Chicago Tribune - November 19, 2004
Gina Kim, Tribune staff reporter


-- One man's struggle to cope with his son's self-inflicted death has prompted him to reach out to other survivors, and to call for greater understanding

For more than three years, Stan Lewy has begun his days at Chicago's Montrose Beach. With black-and-tan Welsh terriers, Marco and Miles, in tow, Lewy walks along the waterfront and thinks of his son, David.

He reminisces on how the triathlete loved the water. He wonders if the organic chemist might have helped cure AIDS with his HIV research. And he reflects on how life has changed since a phone call on May 22, 2001, telling him David had slit his wrists.

"For the first year and a half, I just couldn't stop crying. I'd just go out there and wail.

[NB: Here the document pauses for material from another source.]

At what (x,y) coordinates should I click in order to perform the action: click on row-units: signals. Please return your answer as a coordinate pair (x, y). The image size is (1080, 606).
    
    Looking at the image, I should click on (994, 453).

And it was someplace where I could just scream and feel comfortable in doing that," said Lewy, 64. "I don't scream anymore. But I still cry every day."

While the morning ritual is helping Lewy heal, he credits his life to support groups and other suicide survivors' organizations. He's still alive, he said, simply because he learned he was far from alone.

"I had no reason to live. I had no desire to live," Lewy recalled believing after David, who suffered from bipolar disorder, died. "By talking to others, I saw I wasn't alone in the way I felt, that there were people who were going through the same thing and were able to get beyond this incredible pain."

In 2002, the most recent year for which statistics are available, 31,655 people died by suicide in the United States, 1,145 of them in Illinois, according to the Centers for Disease Control and Prevention.

"There's an enormous amount of stigma surrounding suicide," said Robert Gebbia, executive director of the New York-based American Foundation for Suicide Prevention. "When somebody dies of another illness--cancer or heart disease--it's tragic, and people feel that loss. But they're not ashamed of it. In our society, there's still shame involved with someone who dies by suicide."

To help pull back that cloak, the foundation has sponsored 25 community walks and fundraisers around the nation. Titled "Out of the Darkness," the last one this year will be held Saturday in the Cook County Forest Preserves' Bemis Woods. It will be followed by a national teleconference of speakers on the subject, seen in more than 90 communities, for the sixth annual National Survivors of Suicide Day. Sen. Harry Reid (D-Nev.), whose father shot himself to death in 1972 after suffering from depression, started the day in 1999.

After Lewy's son's death, Lewy dedicated his life to helping other survivors of suicide. He founded the Midwest chapter of the American Foundation for Suicide Prevention and is chairman-elect for the Illinois Suicide Prevention Planning Committee. While Lewy's life is now about sharing his experience with other suicide survivors, his morning walks are always about David.

"I just think about him," Lewy said. "Sometimes I think of things he did. Sometimes I think about things he won't do. It's been rough lately, because my daughter got married, and he wasn't there."